I think I will always be grateful to Gay for this poem, which gazes without flinching at human futility but refuses to give in to hopelessness. The writer of Ecclesiastes, of course, is also focused on futility: “As one dies, so dies the other. All have the same breath … all come from dust, and to dust all return.” That writer, however, never finds his way out of futility and concludes that everything is “Meaningless!”

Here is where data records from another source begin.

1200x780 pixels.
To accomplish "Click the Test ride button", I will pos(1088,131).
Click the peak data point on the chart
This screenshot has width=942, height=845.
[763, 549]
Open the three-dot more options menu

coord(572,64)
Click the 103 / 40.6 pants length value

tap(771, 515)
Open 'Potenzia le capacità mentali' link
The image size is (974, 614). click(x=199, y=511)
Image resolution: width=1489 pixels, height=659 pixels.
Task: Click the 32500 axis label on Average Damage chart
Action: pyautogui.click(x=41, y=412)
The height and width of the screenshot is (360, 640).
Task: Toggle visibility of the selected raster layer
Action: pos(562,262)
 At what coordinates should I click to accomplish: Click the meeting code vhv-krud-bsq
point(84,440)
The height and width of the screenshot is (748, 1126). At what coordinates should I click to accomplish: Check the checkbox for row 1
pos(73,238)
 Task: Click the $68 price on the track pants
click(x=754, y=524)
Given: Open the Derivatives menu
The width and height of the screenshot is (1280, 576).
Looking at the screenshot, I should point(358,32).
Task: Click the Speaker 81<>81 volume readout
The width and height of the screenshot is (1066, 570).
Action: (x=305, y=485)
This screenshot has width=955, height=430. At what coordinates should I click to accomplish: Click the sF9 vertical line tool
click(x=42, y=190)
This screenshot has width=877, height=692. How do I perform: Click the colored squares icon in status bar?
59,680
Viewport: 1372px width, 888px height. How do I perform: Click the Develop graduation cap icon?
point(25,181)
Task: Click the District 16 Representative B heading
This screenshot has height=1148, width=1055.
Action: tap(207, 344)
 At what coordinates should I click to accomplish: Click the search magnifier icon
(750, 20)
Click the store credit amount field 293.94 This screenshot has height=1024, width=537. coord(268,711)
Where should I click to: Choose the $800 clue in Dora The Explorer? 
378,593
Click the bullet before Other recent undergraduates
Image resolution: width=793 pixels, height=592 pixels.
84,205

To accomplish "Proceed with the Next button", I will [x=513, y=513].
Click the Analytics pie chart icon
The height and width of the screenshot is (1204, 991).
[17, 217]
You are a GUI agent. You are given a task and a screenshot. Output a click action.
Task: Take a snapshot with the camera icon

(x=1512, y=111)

As I explained on July 4, the poet Wislawa Szymborska challenges the writer of Ecclesiastes by pointing to his unique life and the unique lives of those around him. Gay takes the response further. Not only can we respond to despondency with wonder at even the simplest things (“curl your toes / into the grass, watch the cloud / ascending from your lips”), but we can use awe as a gateway to gratitude—not as a spiritual chore, but as a practice that, like deep breathing, calms what can’t be resolved, steadies what can’t be fixed, and draws us with equal parts joy and humility into this, yes even this, hour of our lives.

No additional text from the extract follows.